Facebook and Zuckerberg admit it: if you are on Facebook you should assume that your data has been compromised

The company’s technical director and its own CEO, Mark Zuckerberg, have admitted that data from most of the more than 2 billion Facebook users have surely been compromised . They also raise the users potentially affected by the Cambridge Analytica scandal from 50 to 87 million and have admitted that they scan everything that happens through Messenger.

The origin of such a serious condition, which would reach practically all users of the social network according to its own responsibility, is found in the search function of Facebook that allows searching any user through two data: email or number of phone. It is not a vulnerability as such, but the proper functioning of Facebook .

“We believe that most people on Facebook could have had their public profile ‘scraped’ this way”

In an article published in the press area of ​​the corporate website, the Facbeook CTO, Mike Schroepfer, explains the magnitude of the vulnerability:

Malicious actors have also abused these features to ‘scrape’ public profile information by sending phone numbers or email addresses they already have through the search and recovery accounts. Given the scale and sophistication of the activity we have seen, we believe that most people on Facebook could have had their public profile ‘scraped’ in this way.

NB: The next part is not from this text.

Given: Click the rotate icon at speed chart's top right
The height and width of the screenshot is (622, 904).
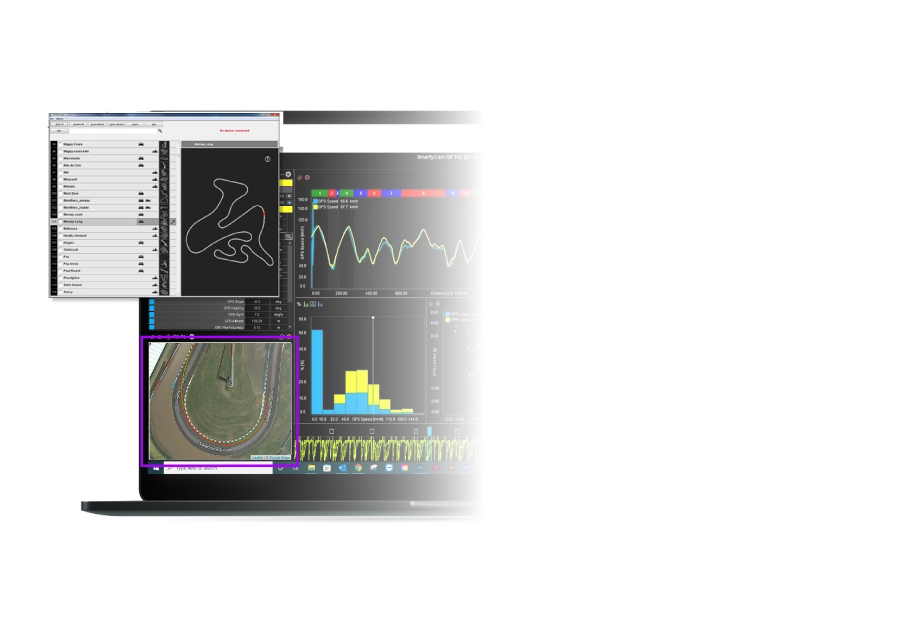Looking at the screenshot, I should [x=479, y=178].
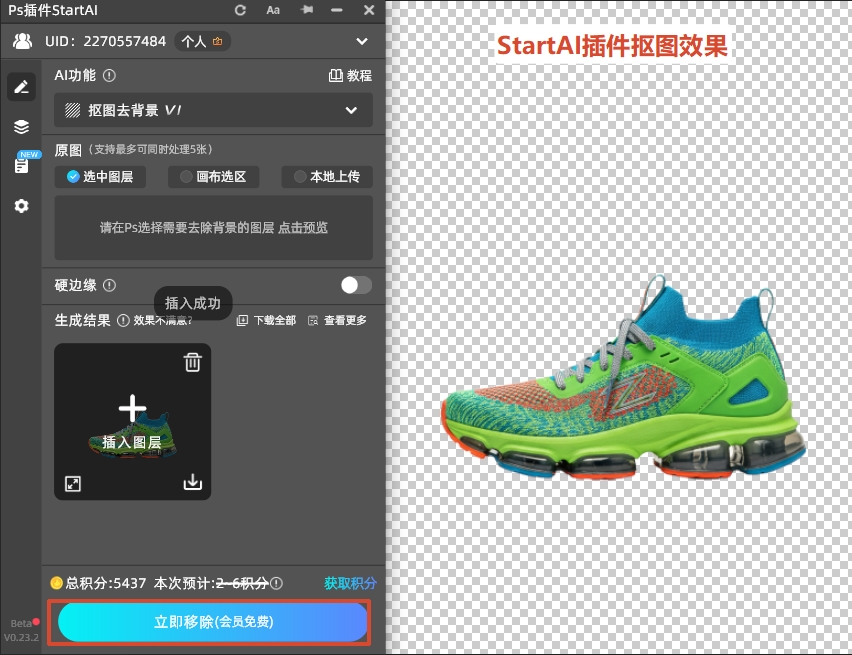
Task: Open the layers icon in the left sidebar
Action: pyautogui.click(x=21, y=126)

The functionality that allowed scraping , a technique for extracting information from web pages, is enabled by default allowing the names of users to appear in searches so that others can find them. Hence, consider that most users of the platform, more than 2,000 million worldwide, have probably been compromised the information of their public profile.

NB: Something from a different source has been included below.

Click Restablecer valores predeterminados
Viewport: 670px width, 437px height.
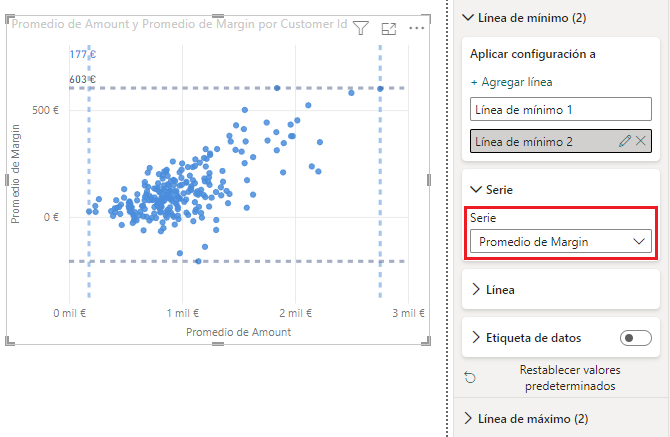[x=567, y=378]
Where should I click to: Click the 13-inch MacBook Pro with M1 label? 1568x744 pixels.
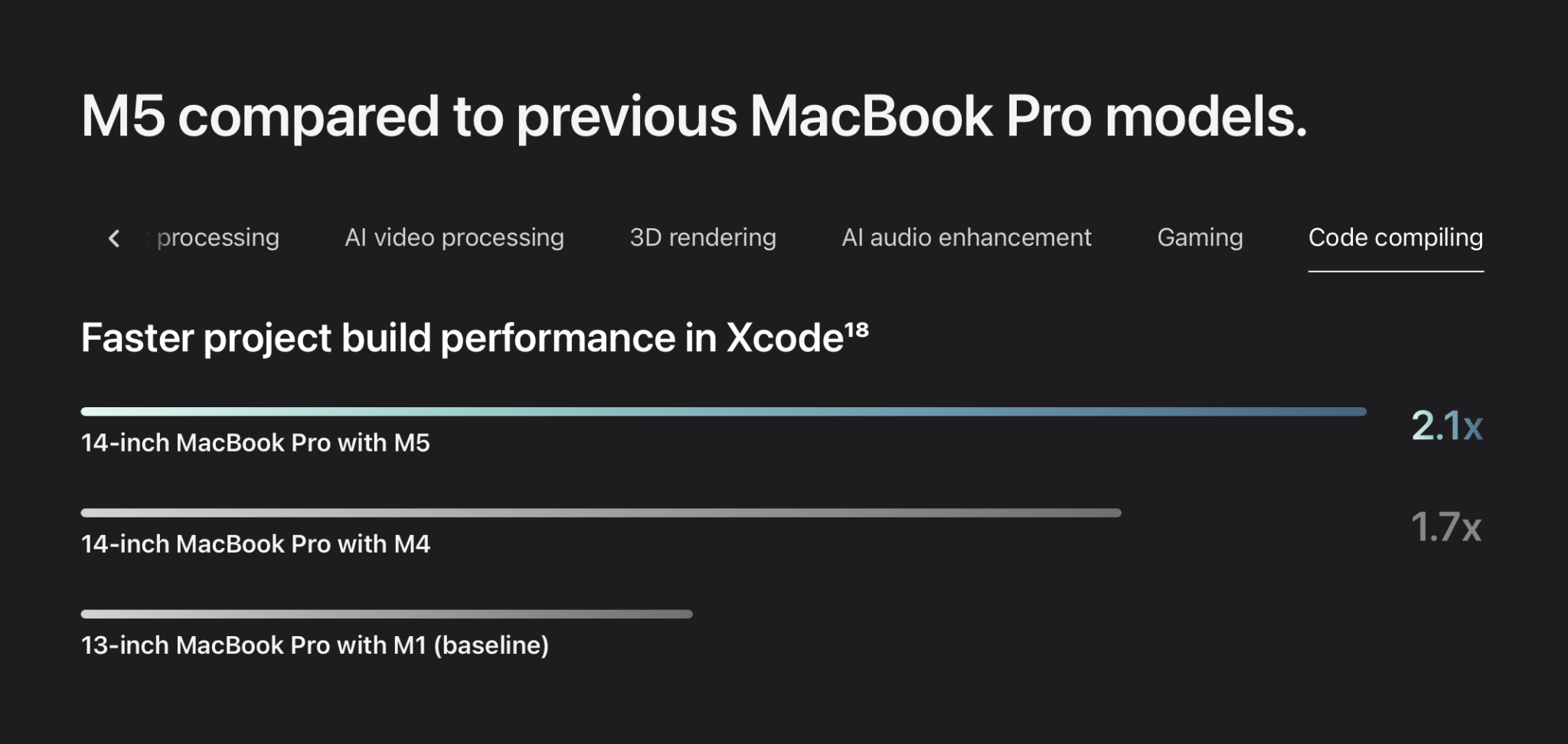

Access tools for anyone, as created by an “ethical hacker” we talked about in the past, allow us to examine all the public information of a Facebook profile that the network does not show.

Zuckerberg says that users must “assume” access to their information

In a call to the press cited by The Next Web , Mark Zuckerberg confirmed the data exposure ensuring that users should assume it:

I would assume that if you had that setting activated, at some point someone has access to your public information in some way.

The media explains that Zuckerberg said he felt responsible for Facebook’s mistakes although he hopes to learn from it and considers himself the best person to run the company. Schroepfer, meanwhile, says in his writing that the function that has allowed this exposure of information so important, and not unknown, has been deactivated . “We are also making changes in the recovery of accounts to reduce the risk of scraping, ” he added.